“Well, have it your own way,” he said. “It needn’t have been absurd.”

“No, it couldn’t help but be!” she informed him cheerfully. “The way I am and the way you are, it couldn’t ever be anything else. So what was the use?”

“I don’t know,” he sighed, and his sigh was abysmal. “But what I wanted to tell you is this: when you went away, you didn’t let me know and didn’t care how or when I heard it, but I’m not like that with you. This time, I’m going away. That’s what I wanted to tell you. I’m going away tomorrow night—indefinitely.”

She nodded sunnily. “That’s nice for you.
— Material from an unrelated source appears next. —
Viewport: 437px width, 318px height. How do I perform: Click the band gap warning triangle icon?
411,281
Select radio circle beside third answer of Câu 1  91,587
I hope you’ll have ever so jolly a time, George.”

“I don’t expect to have a particularly jolly time.”

“Well, then,” she laughed, “if I were you I don’t think I’d go.”

It seemed impossible to impress this distracting creature, to make her serious. “Lucy,” he said desperately, “this is our last walk together.”

“Evidently!” she said, “if you’re going away tomorrow night.”

“Lucy—this may be the last time I’ll see you—ever—ever in my life.”

At that she looked at him quickly, across her shoulder, but she smiled as brightly as before, and with the same cordial inconsequence: “Oh, I can hardly think that!” she said. “And of course I’d be awfully sorry to think it. You’re not moving away, are you, to live?”